Among the many other sad, interesting, and inspiring developments over the last week or so, the car that we purchased with the help of that initial wave of home equity money back in 2002 was sold in preparation for our move to Oregon.
It was cause for reflection as so much has changed in those seven years.
Recall that, back in early-2002, the nation was still trying to recover from the effects of the September 11th attacks and short-term interest rates were just below two percent on their way to one and a housing bubble was in its gestation phase, the seeds being sown for the mess that is all around us today.
Home prices were rising, but they had been rising for years.
In the Los Angeles area, starting in about 1998, real estate prices began climbing at a rate of about 10 percent a year which, given the severe downturn earlier in the decade - an overall decline of more than 25 percent from 1991 to 1996 - seemed like a normal sort of rebound.
Having (mostly) unwittingly purchased a house near the bottom in 1995, by the time 2002 rolled around we had oodles of home equity and when the banks started pestering us to refinance or "tap" some of our gains, we went along, hesitantly.
We needed a new car and, between the $15,000 that was just sitting around in a savings account earning a measly two percent and an equal amount that could be quickly "extracted" from our house, it was kind of a "no-brainer".
According to recent sales in the neighborhood at the time, there would be plenty of home equity left over after that withdrawal and, for the first time ever, we began to think of our house as if it was a savings account.
I'm just glad that we never became dependent on that method of financing purchases in the years ahead as so many others did.
After making another equity withdrawal or two to buy some "dumb 'ol gold coins" we soon began thinking about our long term plans and, after refinancing when rates hit rock bottom in 2003, we sold our place and became renters not long thereafter.
I hasten to think what our lives would be like now if we did what so many others did at the time and opted to upgrade our lifestyle by simply repeating this process over and over until the bubble burst.
When we finally did sell our house, we actually felt bad about our loan amount being higher than where it began in 1995 by a few thousand dollars, but knowing that some of that debt was converted into real money at less than $400 an ounce made this a bit easier to take.
It's funny to think about how much the world has changed since 2002.
The seven year old Nissan Maxima shown below was in perfect working order and the only reason we got rid of it is that we need an all-wheel drive vehicle since, wherever we finally end up calling home, we are sure to be driving around in snow during the winter.
Selling it now, before we move, makes that whole process a bit easier and, lest anyone forget, there's no sales tax in Oregon.
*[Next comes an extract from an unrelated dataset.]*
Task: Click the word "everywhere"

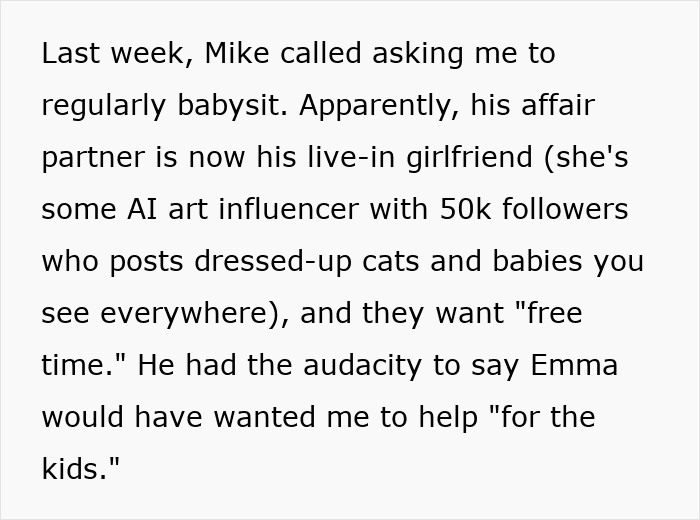Action: (x=184, y=314)
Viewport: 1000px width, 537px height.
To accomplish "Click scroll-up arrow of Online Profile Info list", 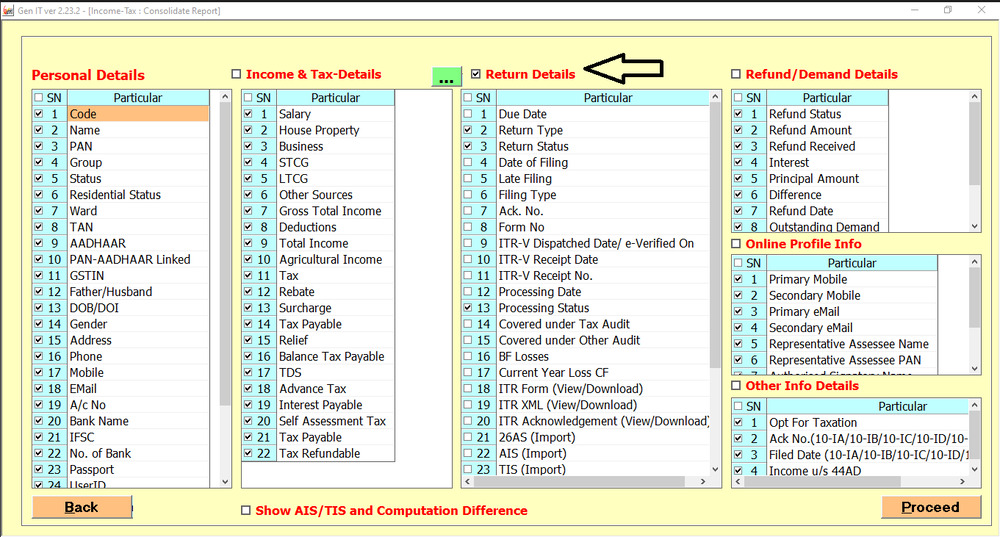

Coming from a state where you can add 10 percent to the final negotiated price of a new car will make our next purchase, where a simple $200 charge gets tacked on for four years of registration fees, feel like we won the lottery.
I remember puffing out my chest a bit when negotiating the purchase price on this great car back in 2002 as the dealership would have to rule out making any money from this transaction via financing - paying cash for a large purchase such as this was something of a milestone for me, even though half of it was borrowed money.
That era has now come to an inglorious end for most people.